Radon-222 and some of its short-lived progeny deliver most of their radiation dose through short-range alpha-particle emission and, following inhalation, the radiation dose is received primarily by the bronchial epithelium from radon decay products. There is compelling epidemiological and experimental evidence that 222Rn and its decay products (hereafter, “radon”) cause lung cancer, with exposure-response associations approximately linear with no evidence of a threshold2,3, and radon has been classified as a Group 1 carcinogen (“carcinogenic to humans”) by the International Agency for Research on Cancer (IARC)4.
Exposure to radon is considered the second leading cause of lung cancer after tobacco smoking, and the principal cause in never-smokers5
Worldwide, the population-weighted geometric mean indoor level of radon activity concentration is estimated to be 30 Bq m-3 9, with a large geographical variation3. In England, the concentration in homes is about 20 Bq m-3 on average, but it ranges from 5 to 10,000 Bq m-3 and more in some radon-prone areas; for comparison, the average outdoor concentration is 4 Bq m-3 2. Variation between and within small geographical areas, as well as over time, can be the result of many factors including the abundance of 226Ra in the ground, fissuring of rocks, permeability of the soil, openings in the foundations of buildings through which radon can enter, and the extent to which a particular structure retains radon, including ventilation3,10. In Great Britain, a strong correlation between domestic radon levels and socio-economic status (SES) has been observed, where lower SES residences have, on average, only two-thirds of the radon levels of those of the more affluent, which may be related to greater underpressure in warmer and better-sealed houses11. Because people spend a significant portion of their time indoors, homes are typically the primary source of indoor radon exposure3, and within houses concentrations can also widely vary, with (in the USA) concentrations typically 50% higher in basements compared to the ground floor12.
The World Health Organisation (WHO) and International Commission on Radiological Protection (ICRP) recommend radon reference levels for homes in the range of 100-300 Bq m-3 13, with the ICRP reference level of 300 Bq m-3 having been incorporated as the upper limit for the reference level by the European Union14. The annual effective dose for a dwelling at 300 Bq m-3, and given several assumptions, is estimated at about 14 millisievert (mSv)15. In the UK, Public Health England recommends that indoor radon levels should be below 200 Bq m-3 (averaged over the home; the Action Level), which corresponds to about 12 mSv annual effective dose2, with 100 Bq m-3 being considered the Target Level for remediation work and for new buildings2.

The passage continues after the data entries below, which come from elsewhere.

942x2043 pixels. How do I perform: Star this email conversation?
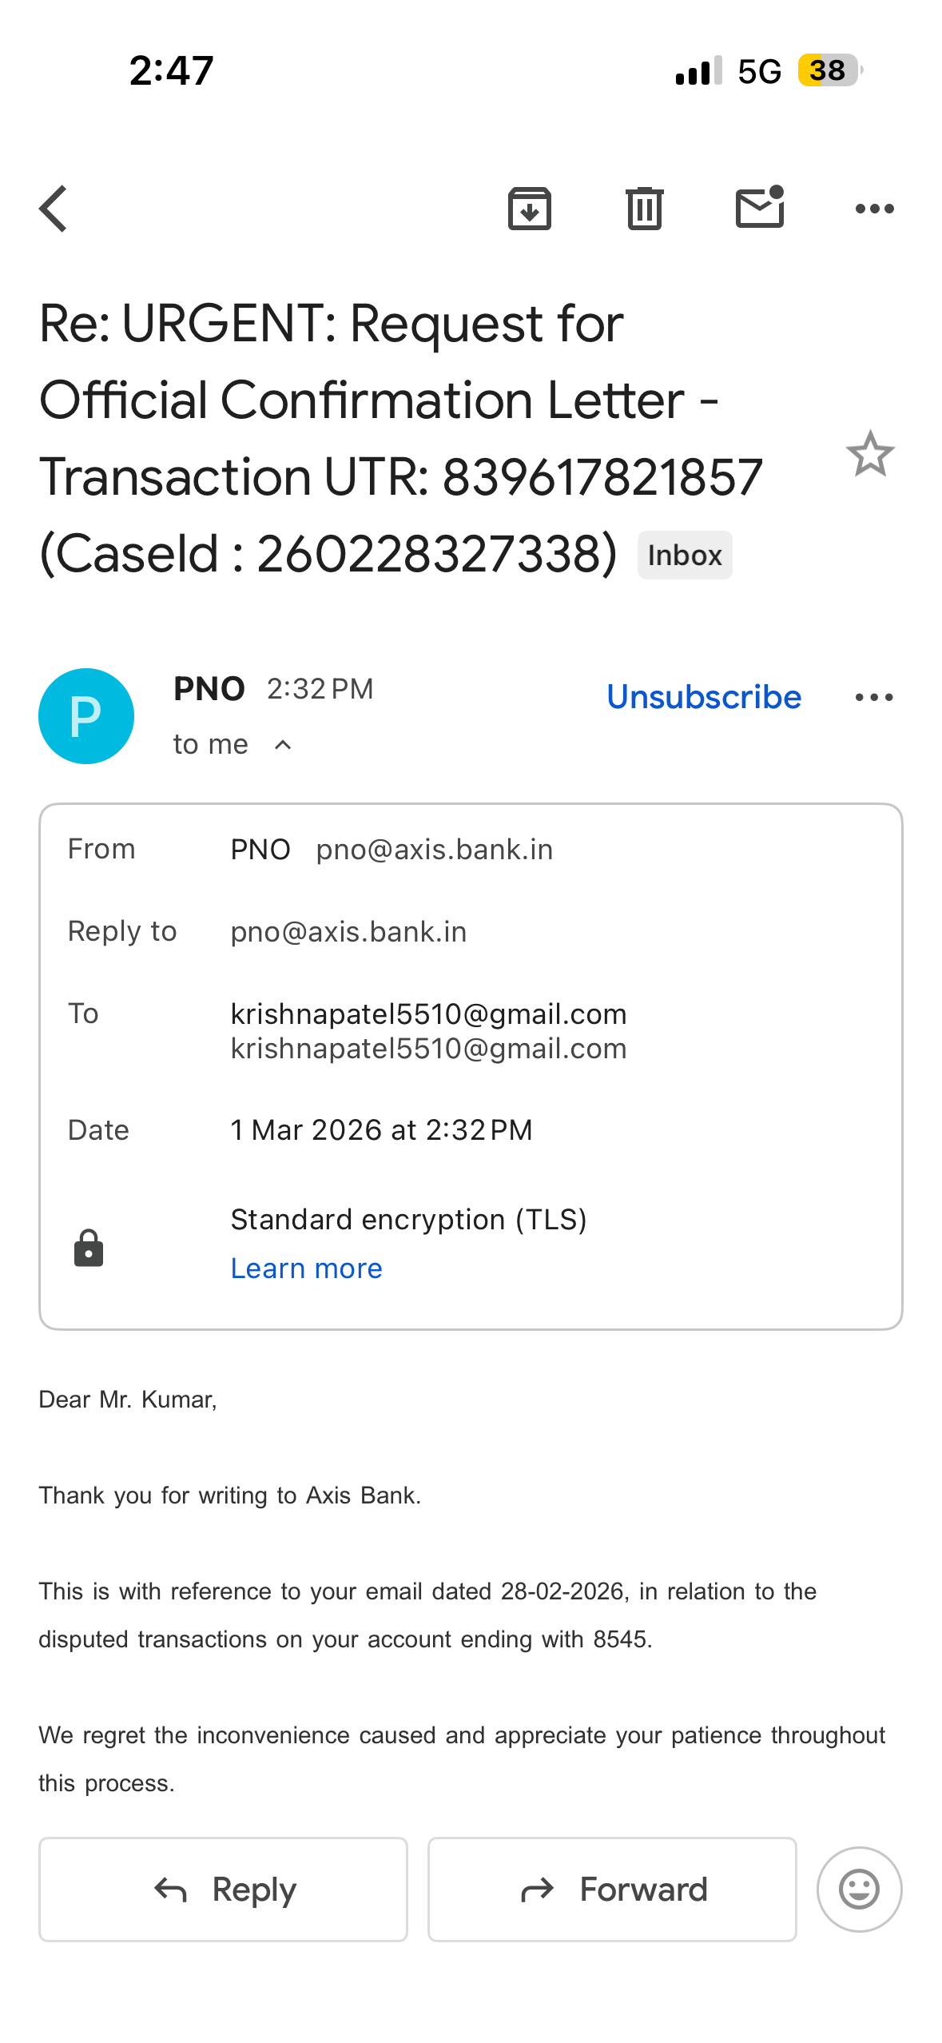click(x=869, y=454)
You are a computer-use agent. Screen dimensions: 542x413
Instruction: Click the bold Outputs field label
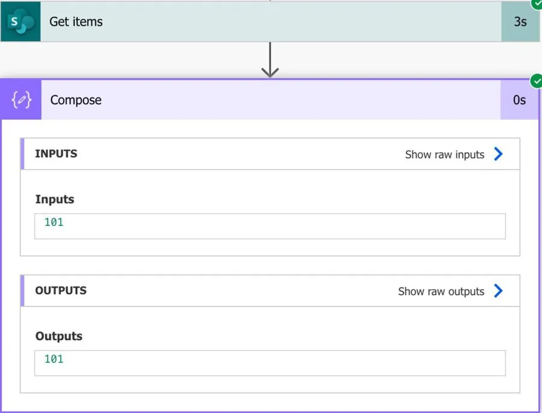(58, 336)
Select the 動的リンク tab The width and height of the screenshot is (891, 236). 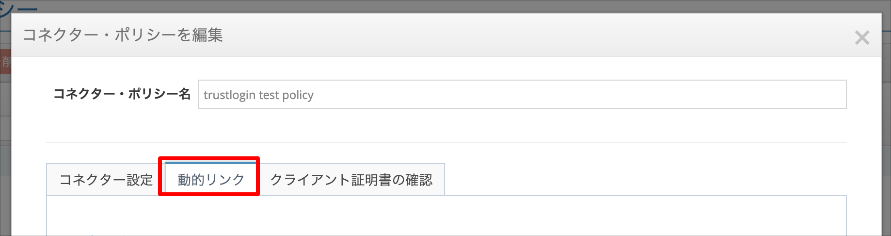tap(211, 180)
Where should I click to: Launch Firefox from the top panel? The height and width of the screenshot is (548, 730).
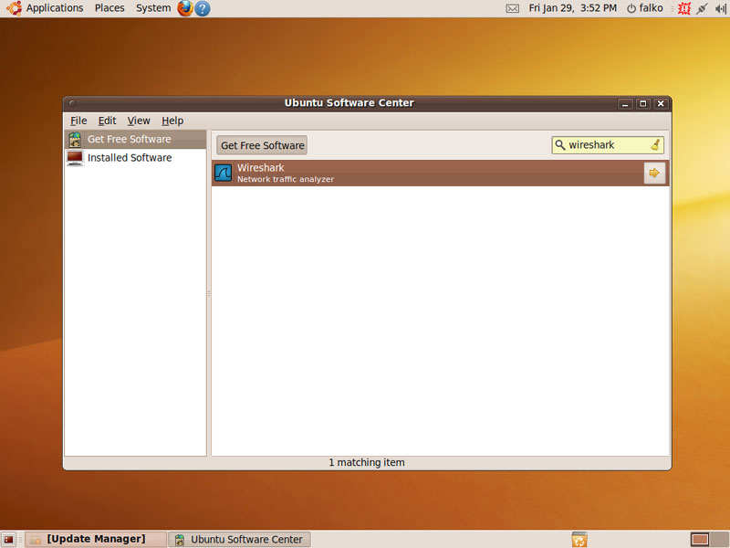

The multistage carcinogenic process is in all probability a mixture of genetic and epigenetic processes. Ionizing radiation, in addition to producing mutations mainly by gene deletion and gross chromosomal damage, can also induce epigenetic effects4. Residential radon exposure has been associated with DNA-repair gene polymorphisms in adults (XpG gene Asp1104His, ADPRT gene Val762Ala, and NBS1 gene Glu185Gln polymorphisms)16 and partly replicated in children (XpD gene Lys751Gln, XpG gene Asp1104His and ADPRT gene Val762Ala polymorphisms)17, with the latter study also reporting double-strand break repair gene polymorphisms. Epigenetics describe heritable chemical modifications of DNA and chromatin affecting gene expression, and include DNA methylation, histone modifications and microRNAs which can act in concert to regulate gene expression18. In addition, the ‘bystander effect’, in which cells that are not directly irradiated, but are in the neighbourhood of cells that have, also exhibit phenotypic features of genomic instability that is considered to be epigenetic in nature4. DNA methylation is the most stable and most readily quantifiable epigenetic marker and is sensitive to pre- and post-natal exogenous influences19. Although the mechanisms of radiation-induced changes in DNA methylation remain largely unknown, the most plausible mechanism that has been proposed describes the effects of radiation on DNA methyltransferases20, while it has further been suggested that low dose radiation can increase DNA methylation at least in part through the generation of Reactive Oxygen Species (ROS)21,22. Ionising radiation exposure has been shown to affect DNA methylation in in vivo studies, and which has the potential to be transmitted via the germline to subsequent generations23
This study aims to explore whether there is evidence of DNA methylation from residential radon exposure in the general population and assesses whether any methylation varies across the lifecourse.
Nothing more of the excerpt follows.